[Saved data entries]
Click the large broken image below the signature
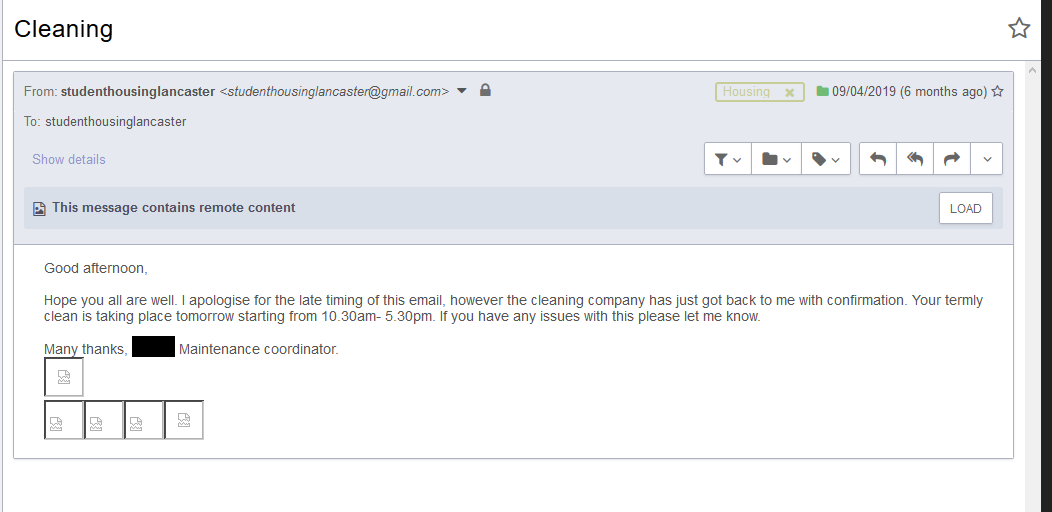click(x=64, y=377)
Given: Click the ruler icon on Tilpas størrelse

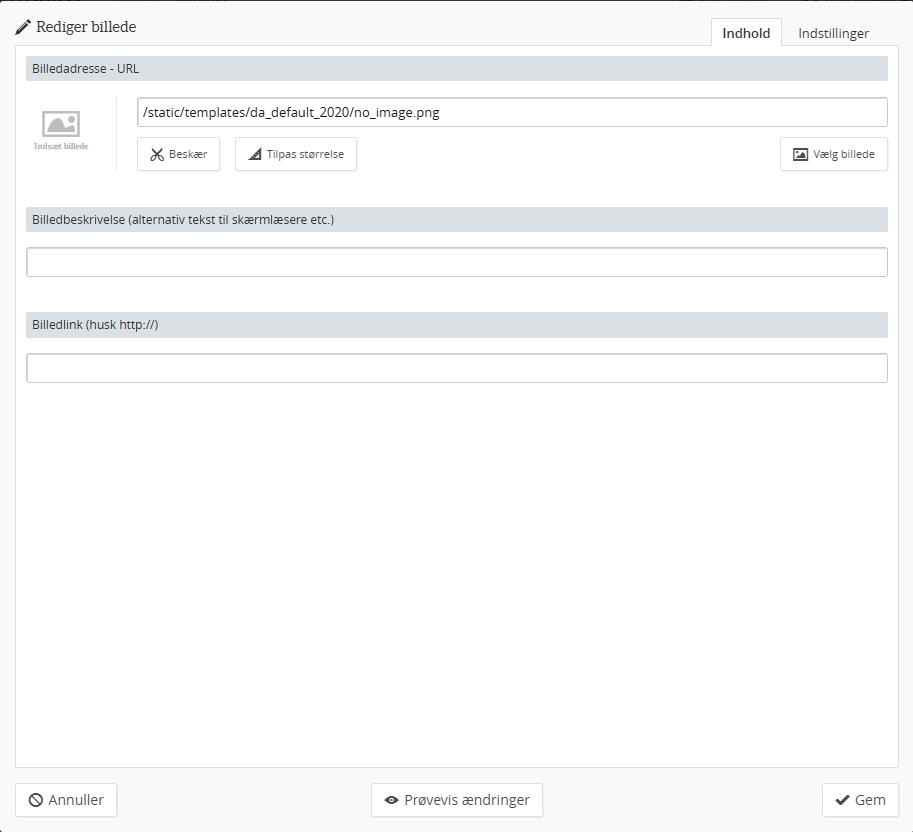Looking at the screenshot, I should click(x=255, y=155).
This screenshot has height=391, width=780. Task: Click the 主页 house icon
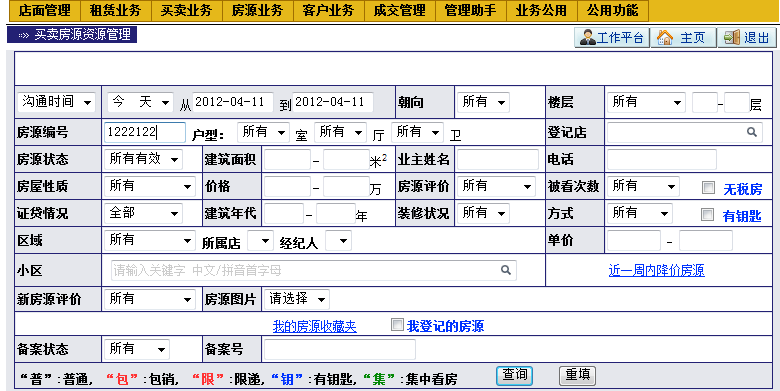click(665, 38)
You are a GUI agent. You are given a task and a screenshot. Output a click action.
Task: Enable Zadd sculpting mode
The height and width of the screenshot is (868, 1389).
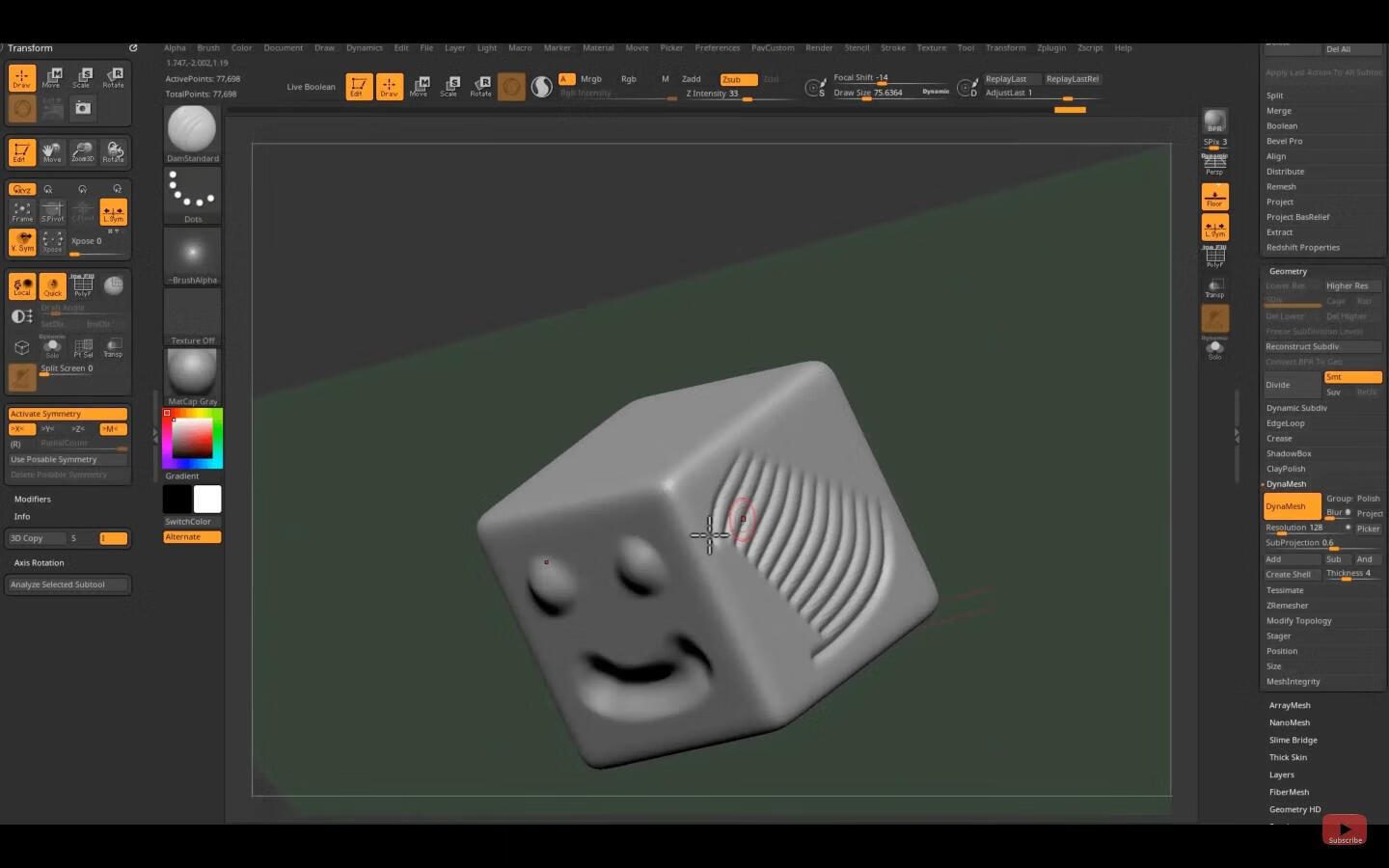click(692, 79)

--

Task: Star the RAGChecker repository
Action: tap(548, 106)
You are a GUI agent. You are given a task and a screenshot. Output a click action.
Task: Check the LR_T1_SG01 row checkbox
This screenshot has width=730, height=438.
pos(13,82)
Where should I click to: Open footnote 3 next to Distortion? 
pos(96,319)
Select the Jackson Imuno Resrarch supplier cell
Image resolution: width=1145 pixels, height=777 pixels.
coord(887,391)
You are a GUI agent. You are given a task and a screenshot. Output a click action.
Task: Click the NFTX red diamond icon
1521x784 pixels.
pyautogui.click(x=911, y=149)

*WHAT TO DO*: Word for word, restate the lines of the data above that fall between the line holding "This screenshot has width=730, height=438." and the line holding "Task: Click the NFTX red diamond icon", inclusive, and no other lines.

*RESULT*:
This screenshot has width=730, height=438.
pos(13,82)
Where should I click to: Open footnote 3 next to Distortion? 
pos(96,319)
Select the Jackson Imuno Resrarch supplier cell
Image resolution: width=1145 pixels, height=777 pixels.
coord(887,391)
You are a GUI agent. You are given a task and a screenshot. Output a click action.
Task: Click the NFTX red diamond icon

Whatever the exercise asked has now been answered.